— Record set —
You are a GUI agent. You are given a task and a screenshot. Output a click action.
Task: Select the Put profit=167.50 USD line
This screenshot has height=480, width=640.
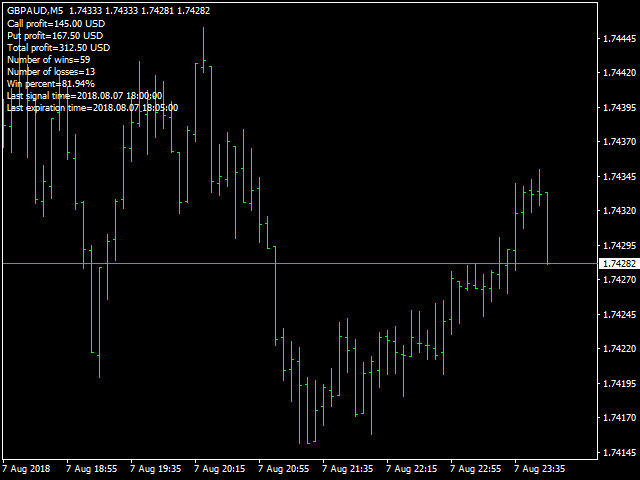click(55, 36)
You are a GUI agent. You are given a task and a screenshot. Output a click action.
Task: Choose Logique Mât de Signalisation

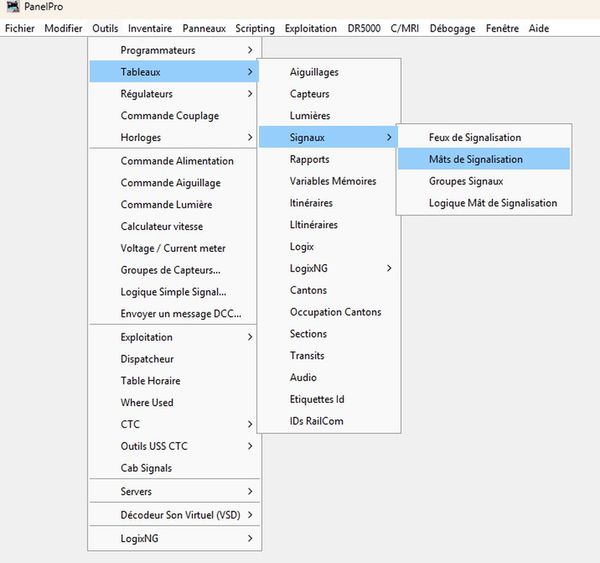click(492, 203)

— Description of the task —
Pictures are to be omitted from the copy, and only the lines from the one containing "Task: Select the Put profit=167.50 USD line" through the final line of the listing above are to be written out exactly.

— Written reply —
Task: Select the Put profit=167.50 USD line
This screenshot has height=480, width=640.
click(55, 36)
You are a GUI agent. You are given a task and a screenshot. Output a click action.
Task: Choose Logique Mât de Signalisation

click(492, 203)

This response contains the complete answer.